● The request: Shift the coordinates in the answers by -101 and write out everything from the line containing "Click the yellow 61.91% average cell" down to the line containing "Instruction: Switch to the Encrypt tab", including the requests, with the pictures left out.

[START OF Given records]

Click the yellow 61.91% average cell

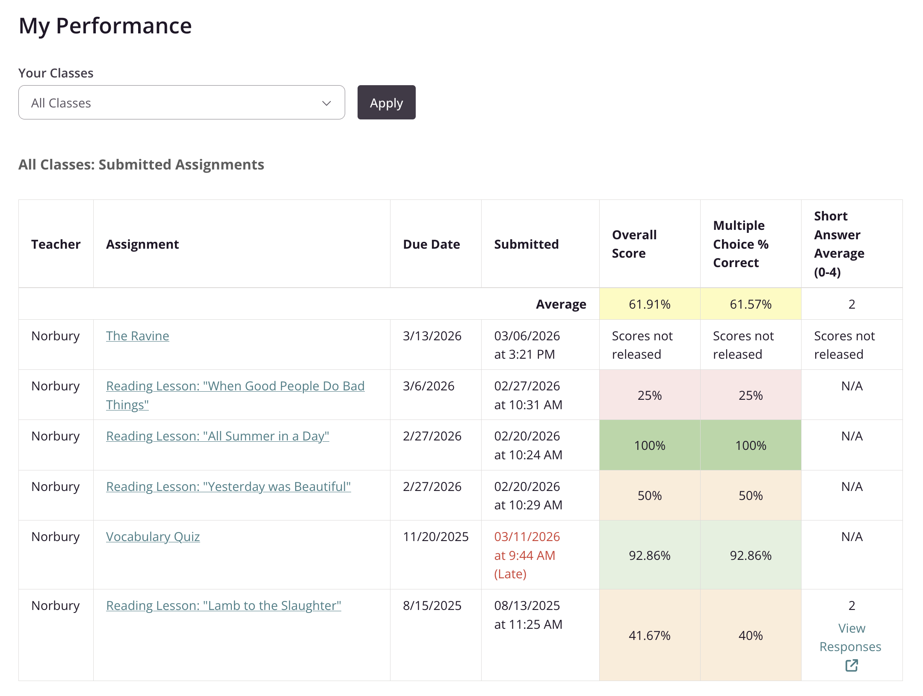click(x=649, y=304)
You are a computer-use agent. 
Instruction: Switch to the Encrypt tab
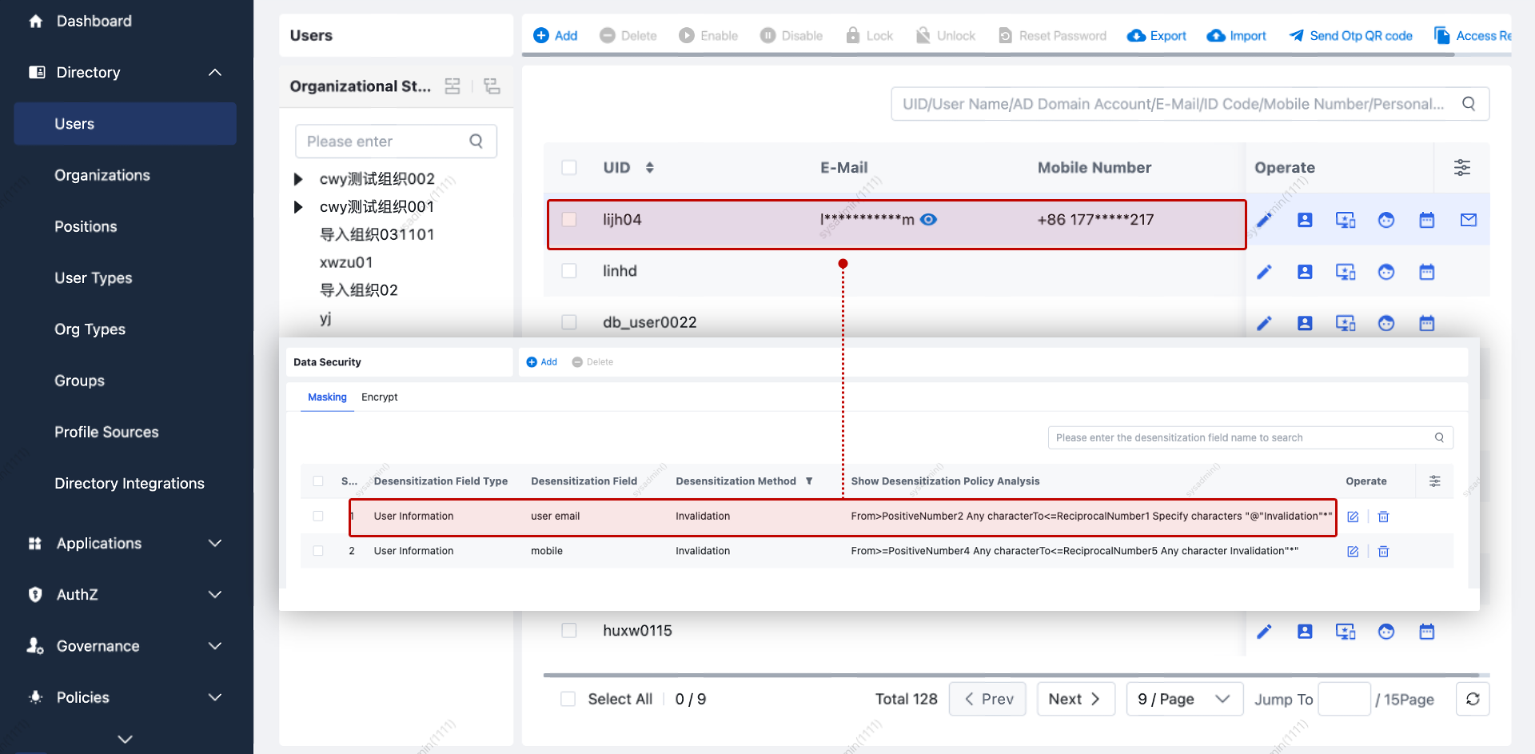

[END OF Given records]
[START OF Given records]

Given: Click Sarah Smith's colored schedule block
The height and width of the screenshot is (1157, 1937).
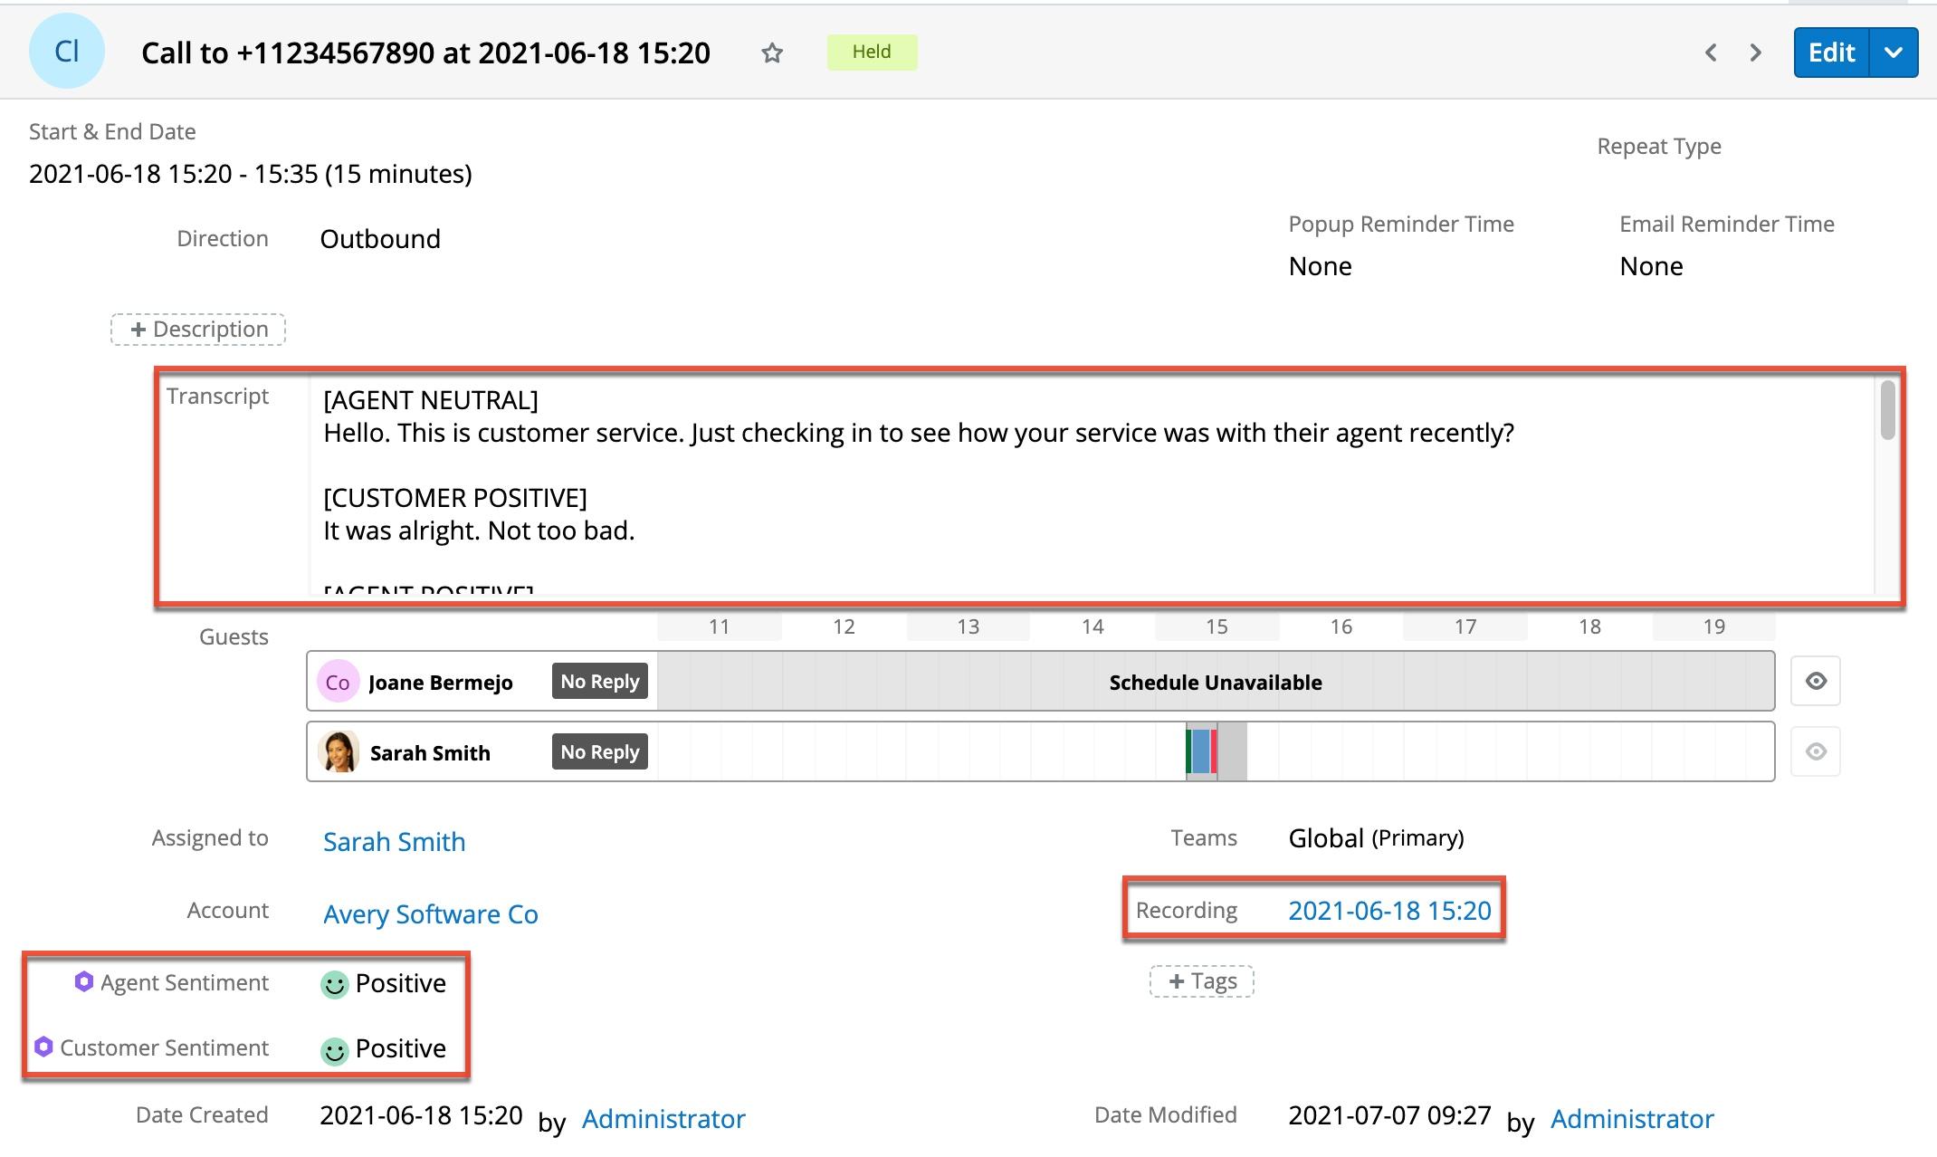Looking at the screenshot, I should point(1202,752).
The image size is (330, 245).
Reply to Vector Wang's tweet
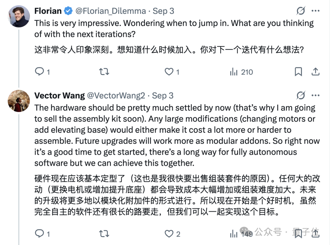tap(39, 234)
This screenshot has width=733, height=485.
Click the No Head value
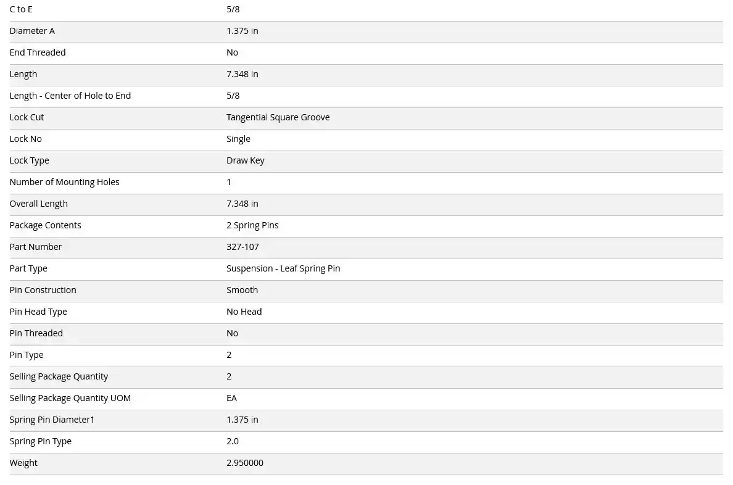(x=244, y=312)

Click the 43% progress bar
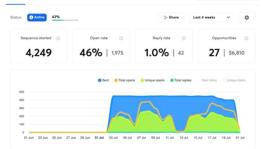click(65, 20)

[END OF Given records]
[START OF Given records]

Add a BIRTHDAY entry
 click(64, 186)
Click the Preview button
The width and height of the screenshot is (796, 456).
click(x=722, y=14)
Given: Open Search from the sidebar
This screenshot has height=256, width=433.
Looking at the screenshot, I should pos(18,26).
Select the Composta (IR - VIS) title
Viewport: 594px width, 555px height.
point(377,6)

[END OF Given records]

● Solution to this exercise:
Click the yellow 61.91% average cell

click(x=548, y=203)
You are a computer-use agent. 
Instruction: Switch to the Encrypt tab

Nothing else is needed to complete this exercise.